Five Factors which Changed Church History
by Ben Witherington III
http://www.patheos.com/blogs/bibleandculture/2014/12/04/five-factors-which-changed-church-history/

Scholars have often debated why it is that the church of Constantine’s period looks so very different in various respects from the earliest church. What were the factors which led to the change or transformation of the early Christian movement, so that by the time we get to Constantine and thereafter the roles of men and women in the church have changed, and indeed the church becomes much more like an OT institution than one like what we find in the letters in the NT itself? While it would be possible to mention many factors which led to significant changes in the church, it is possible to isolate five major ones.

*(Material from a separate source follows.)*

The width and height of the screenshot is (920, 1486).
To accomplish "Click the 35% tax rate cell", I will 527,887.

Firstly, there is the obvious fact that the church became increasingly and overwhelmingly an entity populated by Gentiles. Yes, there were Jewish Christians still in the broad stream of the Christian movement well into the early Middle Ages, but their numbers gradually dwindled, one might almost say withered, in the heat of rising anti-Semitism in the church. Let’s be clear that already in the first century A.D. we have clear evidence that Romans showed anti-Semitic tendencies of various sorts, and Jews were often ridiculed in the Roman writings of Juvenal and others. As the church became increasingly Gentile in character, this attitude carried over into the church, and grew like a cancer within the church. Even church fathers like Chrysostom, who otherwise had many virtues, reflected this strong rising tide, and tendency to blame Jews for a lot of things— not least for the death of Jesus. Obviously, the earliest followers of Jesus were all Jews— Peter, James, John, Paul and so on. By the time we get to Constantine in the fourth century just the opposite is the case. And with this sea change, came the rising tide of anti-Semitism.

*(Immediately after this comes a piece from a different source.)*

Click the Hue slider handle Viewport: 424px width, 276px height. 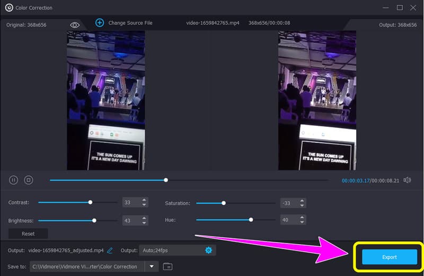[x=251, y=219]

Secondly, there is the loss of what I will call horizontal eschatology, which is replaced by, at least by emphasis if not in toto, by a vertical eschatology. What I mean by this is that after several of the prophetic and eschatological movements in 2nd century Christianity, the vibrant sense of the possible imminent return of Christ was lost. It was not as if the church abandoned a belief in the Second Coming of Christ, but it ceased to be a guiding hermeneutic which led folk to sit lightly with the institutions of this world— governments, marriage, economic institutions (including slavery), and so on. This was in turn replaced by a focus on dying and going to heaven. Now this change is not really very surprising in an increasingly Gentile Church because the Greco-Roman world associated afterlife with something that happened in another world, the Underworld, or the fields of Elysium in a few cases. The Greco-Roman world did not believe in resurrection of the dead, nor other eschatological ideas like the return of a savior figure to transform space and time.

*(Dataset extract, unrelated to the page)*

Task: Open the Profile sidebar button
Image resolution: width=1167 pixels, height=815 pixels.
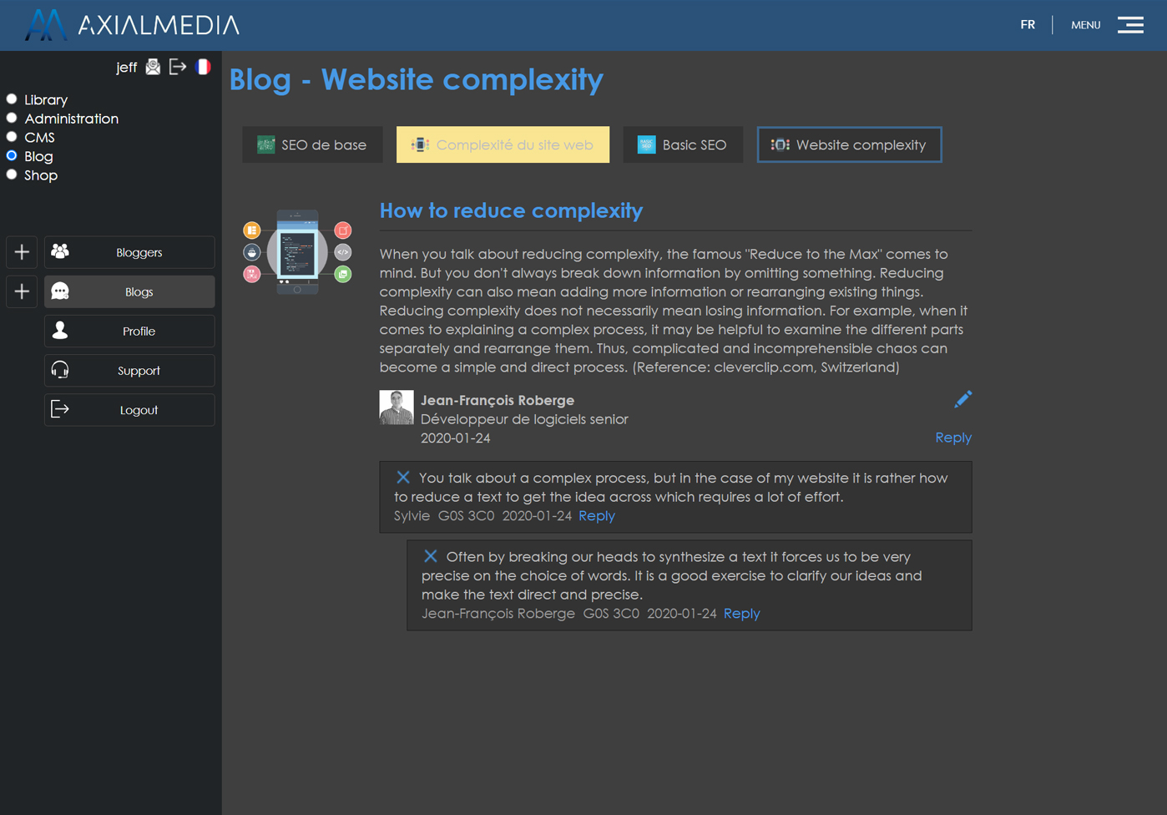Action: (129, 332)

Thirdly, along with these two changes came the resurgence of patriarchy, not only as the model for normal family life, but also as the hierarchial structure that would dominate church life as well. Whereas, in the first and second centuries we see efforts to change patriarchy within the physical family structure, and to affirm that roles in the church should be determined by calling and gifting and not by gender, already in the second century in various contexts women were increasingly being prevented from playing important roles in the church, and they eventually heard the cry ‘get thee to a nunnery’, so that they could only exercise leadership roles in relationship to other women. This stands in contrast to what we find in the NT where we have women teachers, preachers, deacons, prophetesses, and even an apostle (Junia), and we continue to see some evidence of this in the second century (see the Acts of Paul and Thecla). But we should not talk about this development without turning now to the fourth one— the arising of strong asceticism.

Fourthly, whatever the sociological roots of the rise of asceticism as an ideal for those wanting to be truly holy, truly sanctified, the theological roots can be traced to a defective theology of the goodness of human sexuality, and human sexual expression. In part this reflects the loss of a theology of creation which affirms the goodness of being male and female, the goodness of the one flesh union they can share, and the importance of the creation order mandate— ‘be fruitful and multiply’. When the ascetical and even Gnostic tendencies reared their ugly heads in church history, suggesting that after all matter/physicality/physical expressions like intercourse are tainted whereas only ‘spirit’ is good, we are off to the races with a belief that sex is an unholy activity, a necessary evil at best, and marriage in the main is just a remedy for concupiscence. None of this comports with the Biblical theology of creation and of family and of the joys of parenting. Even when the latter was affirmed as a limited good, it was seen as a ‘less holy’ calling than being a eunuch for the Lord, remaining celibate for the sake of the kingdom.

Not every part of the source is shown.